→ **Action item**:
From the line containing "The image size" down to the last line of the entries, print each line exactly and leave the pictures out.

→ **Task material**:
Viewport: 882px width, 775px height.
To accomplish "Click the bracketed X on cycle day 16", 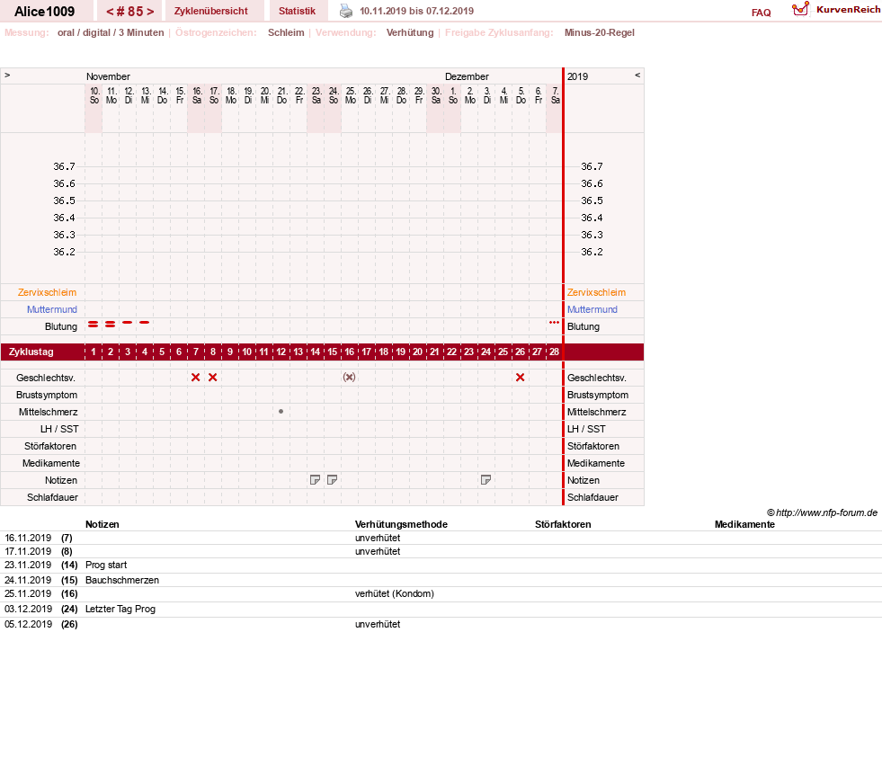I will [350, 378].
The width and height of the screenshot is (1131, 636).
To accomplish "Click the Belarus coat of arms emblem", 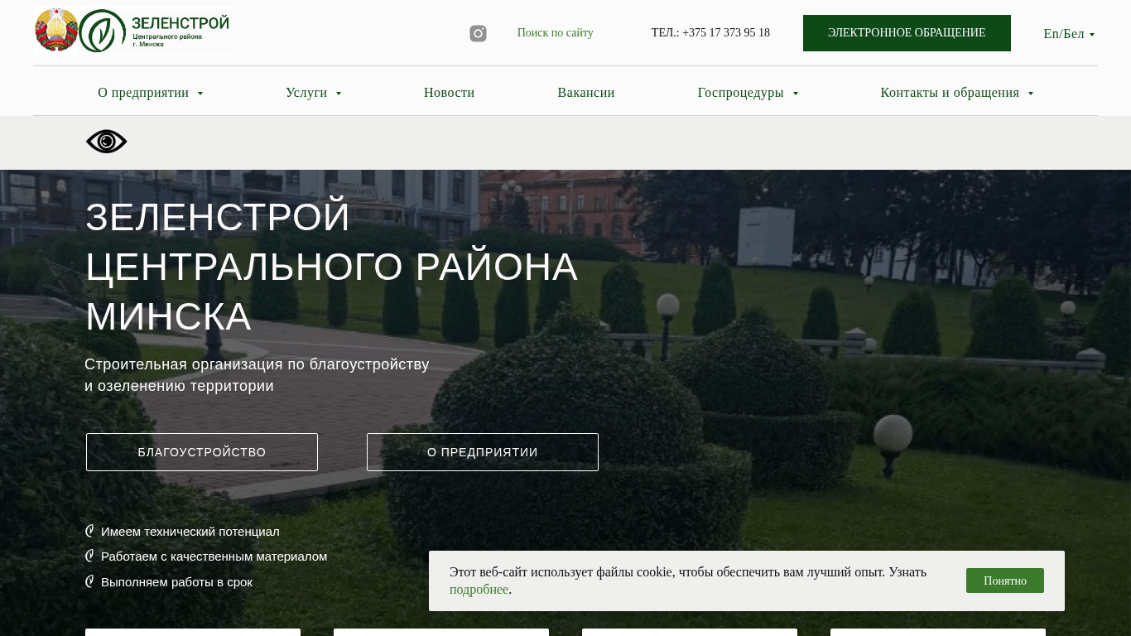I will (56, 31).
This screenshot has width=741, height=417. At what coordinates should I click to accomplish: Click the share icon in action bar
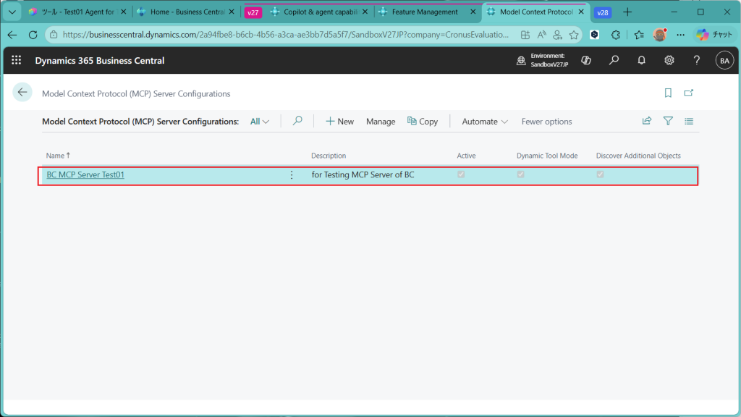tap(647, 122)
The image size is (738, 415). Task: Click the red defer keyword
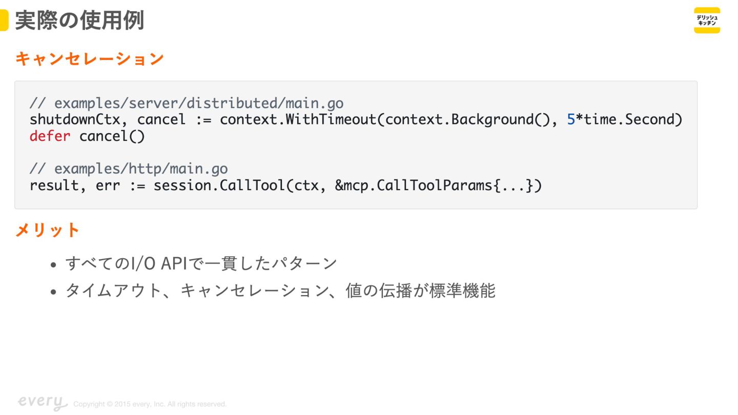[50, 136]
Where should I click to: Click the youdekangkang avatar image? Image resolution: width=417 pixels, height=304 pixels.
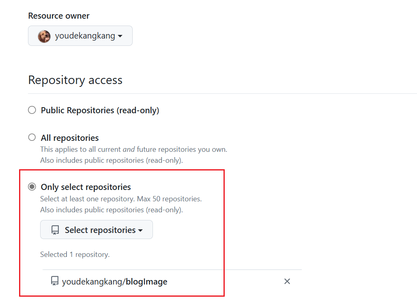point(44,36)
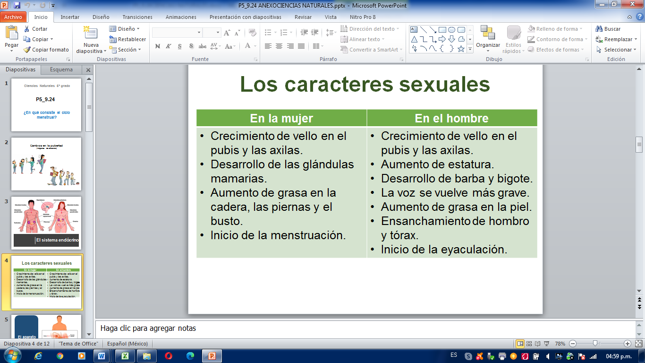The height and width of the screenshot is (363, 645).
Task: Click the Restablecer slide icon
Action: point(113,39)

→ **Solution**:
The image size is (738, 415). Task: Click the red defer keyword
[50, 136]
Where should I click to: Click the youdekangkang avatar image? Image resolution: width=417 pixels, height=304 pixels.
point(44,36)
The height and width of the screenshot is (363, 645).
Task: Click the Restablecer slide icon
Action: point(113,39)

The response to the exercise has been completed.